__EXERCISE BRIEF__
Reproduce the lines of the records below verbatim, from the line with "Task: Click the value" to the line with "pyautogui.click(x=693, y=38)", including both of those lines.

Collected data

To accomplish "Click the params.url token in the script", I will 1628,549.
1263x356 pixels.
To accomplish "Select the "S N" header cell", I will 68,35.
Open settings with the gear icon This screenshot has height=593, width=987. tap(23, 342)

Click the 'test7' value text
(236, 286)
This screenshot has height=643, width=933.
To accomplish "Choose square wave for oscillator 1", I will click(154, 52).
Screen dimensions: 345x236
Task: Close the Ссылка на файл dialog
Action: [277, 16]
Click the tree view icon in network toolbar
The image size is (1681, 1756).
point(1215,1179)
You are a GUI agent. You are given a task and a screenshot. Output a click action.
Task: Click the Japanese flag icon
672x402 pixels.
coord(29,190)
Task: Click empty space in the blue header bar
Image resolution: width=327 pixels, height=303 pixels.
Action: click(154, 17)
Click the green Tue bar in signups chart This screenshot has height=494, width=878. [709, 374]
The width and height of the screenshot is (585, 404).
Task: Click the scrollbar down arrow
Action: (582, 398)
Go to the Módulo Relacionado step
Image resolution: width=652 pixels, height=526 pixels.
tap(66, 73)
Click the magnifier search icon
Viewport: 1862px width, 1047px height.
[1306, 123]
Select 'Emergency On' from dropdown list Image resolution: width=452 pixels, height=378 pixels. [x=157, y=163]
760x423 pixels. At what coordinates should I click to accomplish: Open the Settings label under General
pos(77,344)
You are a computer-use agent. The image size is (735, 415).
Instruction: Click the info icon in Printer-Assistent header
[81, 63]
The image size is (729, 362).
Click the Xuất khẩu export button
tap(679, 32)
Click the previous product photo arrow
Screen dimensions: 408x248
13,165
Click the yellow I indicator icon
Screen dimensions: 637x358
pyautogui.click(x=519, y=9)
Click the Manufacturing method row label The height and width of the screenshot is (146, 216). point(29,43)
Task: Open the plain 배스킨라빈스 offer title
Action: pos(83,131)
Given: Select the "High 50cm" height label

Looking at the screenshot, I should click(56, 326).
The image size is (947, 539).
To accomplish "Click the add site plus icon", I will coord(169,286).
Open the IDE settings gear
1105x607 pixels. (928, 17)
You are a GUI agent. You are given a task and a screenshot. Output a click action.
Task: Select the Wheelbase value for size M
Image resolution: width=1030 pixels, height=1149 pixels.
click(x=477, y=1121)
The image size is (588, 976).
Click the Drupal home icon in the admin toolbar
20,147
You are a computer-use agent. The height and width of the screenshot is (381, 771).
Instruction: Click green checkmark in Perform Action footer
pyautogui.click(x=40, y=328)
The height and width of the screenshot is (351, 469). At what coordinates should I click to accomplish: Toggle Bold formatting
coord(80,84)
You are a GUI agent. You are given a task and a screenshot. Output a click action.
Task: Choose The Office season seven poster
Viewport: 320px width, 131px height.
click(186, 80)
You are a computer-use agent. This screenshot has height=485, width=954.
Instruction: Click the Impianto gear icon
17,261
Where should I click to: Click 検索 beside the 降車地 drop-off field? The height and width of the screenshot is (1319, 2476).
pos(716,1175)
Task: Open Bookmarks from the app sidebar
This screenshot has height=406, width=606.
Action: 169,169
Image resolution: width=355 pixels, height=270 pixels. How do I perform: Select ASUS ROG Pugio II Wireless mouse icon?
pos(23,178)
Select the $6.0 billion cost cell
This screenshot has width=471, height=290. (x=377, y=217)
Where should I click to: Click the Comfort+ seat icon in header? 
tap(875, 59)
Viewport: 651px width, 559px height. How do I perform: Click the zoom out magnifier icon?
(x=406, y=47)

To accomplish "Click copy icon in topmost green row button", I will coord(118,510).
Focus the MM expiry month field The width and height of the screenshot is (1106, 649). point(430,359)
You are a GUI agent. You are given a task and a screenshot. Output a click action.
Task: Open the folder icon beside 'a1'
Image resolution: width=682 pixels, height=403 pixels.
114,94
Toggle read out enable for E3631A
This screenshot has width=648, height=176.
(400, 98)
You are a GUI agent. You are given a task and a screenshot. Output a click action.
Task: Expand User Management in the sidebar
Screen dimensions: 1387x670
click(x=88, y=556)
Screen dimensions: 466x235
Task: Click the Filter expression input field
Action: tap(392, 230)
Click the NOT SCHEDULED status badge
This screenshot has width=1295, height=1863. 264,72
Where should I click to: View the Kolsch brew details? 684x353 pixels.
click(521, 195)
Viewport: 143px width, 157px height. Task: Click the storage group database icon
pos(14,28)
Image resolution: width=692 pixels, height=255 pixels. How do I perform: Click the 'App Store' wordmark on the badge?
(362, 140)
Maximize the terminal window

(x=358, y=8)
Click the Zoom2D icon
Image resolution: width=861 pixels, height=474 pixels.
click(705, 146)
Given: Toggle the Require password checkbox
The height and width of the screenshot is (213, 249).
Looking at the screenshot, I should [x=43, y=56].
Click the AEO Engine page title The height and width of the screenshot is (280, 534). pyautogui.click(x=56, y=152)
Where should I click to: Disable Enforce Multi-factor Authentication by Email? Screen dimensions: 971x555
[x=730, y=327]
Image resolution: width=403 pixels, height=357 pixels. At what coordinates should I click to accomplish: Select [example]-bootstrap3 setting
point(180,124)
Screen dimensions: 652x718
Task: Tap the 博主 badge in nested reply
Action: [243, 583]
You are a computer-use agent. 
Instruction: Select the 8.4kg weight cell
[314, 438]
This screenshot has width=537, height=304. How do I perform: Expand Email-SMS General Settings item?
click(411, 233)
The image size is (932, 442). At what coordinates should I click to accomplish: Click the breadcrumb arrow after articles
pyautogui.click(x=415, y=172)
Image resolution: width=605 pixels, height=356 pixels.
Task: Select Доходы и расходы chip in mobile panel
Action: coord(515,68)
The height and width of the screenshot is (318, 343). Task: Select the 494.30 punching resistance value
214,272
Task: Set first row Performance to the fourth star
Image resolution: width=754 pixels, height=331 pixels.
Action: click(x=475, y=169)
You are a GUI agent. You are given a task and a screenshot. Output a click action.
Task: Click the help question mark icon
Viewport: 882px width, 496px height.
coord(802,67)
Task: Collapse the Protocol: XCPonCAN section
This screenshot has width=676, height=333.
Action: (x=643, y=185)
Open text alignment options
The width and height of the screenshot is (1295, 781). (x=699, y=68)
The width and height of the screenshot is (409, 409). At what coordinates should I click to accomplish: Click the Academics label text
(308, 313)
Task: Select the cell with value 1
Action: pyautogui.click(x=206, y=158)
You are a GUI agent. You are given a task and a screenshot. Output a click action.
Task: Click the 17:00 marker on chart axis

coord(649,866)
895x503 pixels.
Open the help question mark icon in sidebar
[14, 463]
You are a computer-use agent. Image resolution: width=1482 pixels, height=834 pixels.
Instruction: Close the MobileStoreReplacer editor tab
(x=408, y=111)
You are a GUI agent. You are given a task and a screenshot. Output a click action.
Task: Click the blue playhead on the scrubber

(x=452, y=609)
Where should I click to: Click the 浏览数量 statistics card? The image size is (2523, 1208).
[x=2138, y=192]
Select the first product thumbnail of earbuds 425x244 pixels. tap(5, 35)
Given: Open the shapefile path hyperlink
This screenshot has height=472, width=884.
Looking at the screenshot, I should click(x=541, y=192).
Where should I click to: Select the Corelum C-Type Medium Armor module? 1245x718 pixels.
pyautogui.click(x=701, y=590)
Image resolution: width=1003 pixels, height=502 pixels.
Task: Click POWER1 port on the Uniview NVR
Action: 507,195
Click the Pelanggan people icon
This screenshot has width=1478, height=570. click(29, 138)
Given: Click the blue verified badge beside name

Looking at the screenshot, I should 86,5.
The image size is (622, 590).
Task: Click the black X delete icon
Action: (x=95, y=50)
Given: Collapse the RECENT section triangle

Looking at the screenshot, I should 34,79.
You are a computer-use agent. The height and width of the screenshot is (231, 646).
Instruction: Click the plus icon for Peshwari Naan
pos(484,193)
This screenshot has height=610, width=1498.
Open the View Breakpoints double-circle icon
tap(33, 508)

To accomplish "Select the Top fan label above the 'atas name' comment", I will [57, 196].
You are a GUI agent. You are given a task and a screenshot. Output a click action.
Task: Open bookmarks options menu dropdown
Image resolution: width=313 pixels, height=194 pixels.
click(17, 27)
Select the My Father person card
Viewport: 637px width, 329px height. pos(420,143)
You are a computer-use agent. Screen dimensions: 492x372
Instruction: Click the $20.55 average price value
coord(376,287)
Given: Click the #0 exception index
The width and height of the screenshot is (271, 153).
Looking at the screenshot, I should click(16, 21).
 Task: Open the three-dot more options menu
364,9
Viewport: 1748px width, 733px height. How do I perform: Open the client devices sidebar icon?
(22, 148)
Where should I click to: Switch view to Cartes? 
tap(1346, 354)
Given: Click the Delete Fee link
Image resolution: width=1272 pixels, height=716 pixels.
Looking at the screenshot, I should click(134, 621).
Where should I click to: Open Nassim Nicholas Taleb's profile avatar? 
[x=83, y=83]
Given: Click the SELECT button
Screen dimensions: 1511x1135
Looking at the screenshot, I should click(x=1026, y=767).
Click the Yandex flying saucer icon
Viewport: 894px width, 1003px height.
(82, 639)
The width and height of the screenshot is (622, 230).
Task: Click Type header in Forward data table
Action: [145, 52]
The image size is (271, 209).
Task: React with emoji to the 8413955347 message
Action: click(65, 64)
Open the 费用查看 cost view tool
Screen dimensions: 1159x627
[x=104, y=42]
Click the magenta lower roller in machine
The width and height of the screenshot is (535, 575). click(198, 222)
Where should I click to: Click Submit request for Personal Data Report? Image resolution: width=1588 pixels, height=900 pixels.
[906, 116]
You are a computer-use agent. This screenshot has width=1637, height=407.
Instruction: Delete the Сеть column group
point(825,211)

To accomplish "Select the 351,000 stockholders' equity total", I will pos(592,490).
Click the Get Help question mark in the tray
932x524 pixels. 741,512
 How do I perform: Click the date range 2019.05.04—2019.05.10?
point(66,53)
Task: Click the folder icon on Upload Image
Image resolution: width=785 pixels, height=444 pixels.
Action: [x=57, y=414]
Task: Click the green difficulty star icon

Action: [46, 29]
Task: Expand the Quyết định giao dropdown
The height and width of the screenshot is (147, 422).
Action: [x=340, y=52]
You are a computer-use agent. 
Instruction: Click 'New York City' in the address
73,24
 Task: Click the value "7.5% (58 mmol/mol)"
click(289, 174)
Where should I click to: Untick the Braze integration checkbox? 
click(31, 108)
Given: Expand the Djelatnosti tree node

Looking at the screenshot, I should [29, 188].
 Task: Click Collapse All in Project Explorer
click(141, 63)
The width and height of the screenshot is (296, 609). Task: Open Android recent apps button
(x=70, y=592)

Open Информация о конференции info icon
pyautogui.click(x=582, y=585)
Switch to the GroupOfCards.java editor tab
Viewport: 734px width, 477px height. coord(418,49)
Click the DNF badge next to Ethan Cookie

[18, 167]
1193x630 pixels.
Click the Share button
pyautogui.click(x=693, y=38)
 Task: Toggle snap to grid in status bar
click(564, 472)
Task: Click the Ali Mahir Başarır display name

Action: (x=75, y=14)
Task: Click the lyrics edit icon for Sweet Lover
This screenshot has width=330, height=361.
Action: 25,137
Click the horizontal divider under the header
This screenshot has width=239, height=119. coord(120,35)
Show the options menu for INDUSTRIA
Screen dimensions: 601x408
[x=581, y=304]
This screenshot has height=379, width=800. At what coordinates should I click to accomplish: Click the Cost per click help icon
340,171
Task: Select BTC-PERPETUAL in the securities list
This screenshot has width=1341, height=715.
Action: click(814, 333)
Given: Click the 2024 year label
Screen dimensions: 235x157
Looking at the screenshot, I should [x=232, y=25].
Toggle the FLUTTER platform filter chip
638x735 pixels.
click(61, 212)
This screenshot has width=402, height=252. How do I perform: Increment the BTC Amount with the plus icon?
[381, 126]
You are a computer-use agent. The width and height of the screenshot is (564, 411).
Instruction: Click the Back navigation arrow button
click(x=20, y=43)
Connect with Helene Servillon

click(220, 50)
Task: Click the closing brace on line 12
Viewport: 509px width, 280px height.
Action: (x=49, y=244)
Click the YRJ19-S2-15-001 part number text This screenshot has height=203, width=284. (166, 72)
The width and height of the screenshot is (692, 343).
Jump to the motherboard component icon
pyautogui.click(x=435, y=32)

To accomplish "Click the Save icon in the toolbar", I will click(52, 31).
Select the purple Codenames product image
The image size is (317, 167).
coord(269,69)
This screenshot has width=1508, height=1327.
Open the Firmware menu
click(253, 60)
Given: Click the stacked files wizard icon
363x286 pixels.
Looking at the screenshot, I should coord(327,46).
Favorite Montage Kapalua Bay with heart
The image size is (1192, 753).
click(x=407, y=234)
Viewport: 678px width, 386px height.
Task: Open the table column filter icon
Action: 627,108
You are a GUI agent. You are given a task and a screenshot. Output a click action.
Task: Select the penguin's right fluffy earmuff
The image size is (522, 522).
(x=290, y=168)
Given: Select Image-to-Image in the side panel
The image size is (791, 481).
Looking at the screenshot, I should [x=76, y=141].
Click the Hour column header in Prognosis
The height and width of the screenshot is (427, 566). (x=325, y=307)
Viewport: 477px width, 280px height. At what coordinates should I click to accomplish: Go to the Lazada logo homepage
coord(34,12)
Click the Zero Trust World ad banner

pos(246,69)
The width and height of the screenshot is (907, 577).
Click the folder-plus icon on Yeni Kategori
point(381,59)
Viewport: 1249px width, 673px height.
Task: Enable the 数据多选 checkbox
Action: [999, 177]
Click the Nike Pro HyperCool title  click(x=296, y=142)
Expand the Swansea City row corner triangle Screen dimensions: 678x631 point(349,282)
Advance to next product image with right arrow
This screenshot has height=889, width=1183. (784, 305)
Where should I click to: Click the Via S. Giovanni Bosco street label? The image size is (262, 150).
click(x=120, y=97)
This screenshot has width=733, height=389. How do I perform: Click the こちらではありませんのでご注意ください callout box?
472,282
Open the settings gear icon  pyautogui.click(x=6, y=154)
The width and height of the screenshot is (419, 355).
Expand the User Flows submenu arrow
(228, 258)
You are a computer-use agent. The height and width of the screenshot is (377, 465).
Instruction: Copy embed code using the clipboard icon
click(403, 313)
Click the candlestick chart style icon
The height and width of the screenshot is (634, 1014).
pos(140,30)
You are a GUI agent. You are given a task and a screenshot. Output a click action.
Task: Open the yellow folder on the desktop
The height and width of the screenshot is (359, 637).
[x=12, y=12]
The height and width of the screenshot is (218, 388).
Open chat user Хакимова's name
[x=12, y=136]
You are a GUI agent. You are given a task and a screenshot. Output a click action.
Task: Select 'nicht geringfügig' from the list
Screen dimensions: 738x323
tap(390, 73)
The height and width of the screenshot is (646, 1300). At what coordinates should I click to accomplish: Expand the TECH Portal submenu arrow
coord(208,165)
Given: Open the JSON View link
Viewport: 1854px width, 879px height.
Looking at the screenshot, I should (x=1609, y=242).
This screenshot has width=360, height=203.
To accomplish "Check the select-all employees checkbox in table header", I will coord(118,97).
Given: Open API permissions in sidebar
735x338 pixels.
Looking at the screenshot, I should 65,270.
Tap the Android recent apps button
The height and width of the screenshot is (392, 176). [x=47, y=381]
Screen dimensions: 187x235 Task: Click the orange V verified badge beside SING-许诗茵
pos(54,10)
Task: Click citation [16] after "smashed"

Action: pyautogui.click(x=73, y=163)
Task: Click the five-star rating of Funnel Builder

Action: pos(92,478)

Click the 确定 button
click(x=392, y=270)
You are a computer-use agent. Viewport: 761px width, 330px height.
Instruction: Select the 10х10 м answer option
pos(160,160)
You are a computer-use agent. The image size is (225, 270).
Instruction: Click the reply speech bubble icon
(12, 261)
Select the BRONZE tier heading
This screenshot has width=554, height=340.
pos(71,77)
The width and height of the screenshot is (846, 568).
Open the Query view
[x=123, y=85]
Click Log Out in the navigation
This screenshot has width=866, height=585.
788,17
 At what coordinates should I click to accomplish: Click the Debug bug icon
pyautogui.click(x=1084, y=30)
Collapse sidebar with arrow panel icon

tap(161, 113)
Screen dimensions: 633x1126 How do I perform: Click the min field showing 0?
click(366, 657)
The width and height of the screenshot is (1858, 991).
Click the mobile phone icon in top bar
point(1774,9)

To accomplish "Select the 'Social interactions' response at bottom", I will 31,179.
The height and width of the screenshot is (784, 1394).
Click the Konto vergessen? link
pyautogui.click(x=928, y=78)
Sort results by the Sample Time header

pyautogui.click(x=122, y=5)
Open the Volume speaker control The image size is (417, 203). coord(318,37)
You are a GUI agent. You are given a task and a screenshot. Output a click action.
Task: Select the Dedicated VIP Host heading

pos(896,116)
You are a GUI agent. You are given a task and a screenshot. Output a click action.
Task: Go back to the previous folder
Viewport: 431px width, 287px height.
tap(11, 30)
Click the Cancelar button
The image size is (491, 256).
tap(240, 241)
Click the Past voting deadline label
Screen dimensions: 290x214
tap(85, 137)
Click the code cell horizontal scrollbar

__WRITTEN RESPONSE__
 Task: Click the value "7.5% (58 mmol/mol)"
click(289, 174)
Where should I click to: Untick the Braze integration checkbox? 
click(31, 108)
Given: Expand the Djelatnosti tree node

Looking at the screenshot, I should [29, 188].
 Task: Click Collapse All in Project Explorer
click(141, 63)
The width and height of the screenshot is (296, 609). Task: Open Android recent apps button
(x=70, y=592)

Open Информация о конференции info icon
pyautogui.click(x=582, y=585)
Switch to the GroupOfCards.java editor tab
Viewport: 734px width, 477px height. coord(418,49)
Click the DNF badge next to Ethan Cookie

[18, 167]
1193x630 pixels.
Click the Share button
pyautogui.click(x=693, y=38)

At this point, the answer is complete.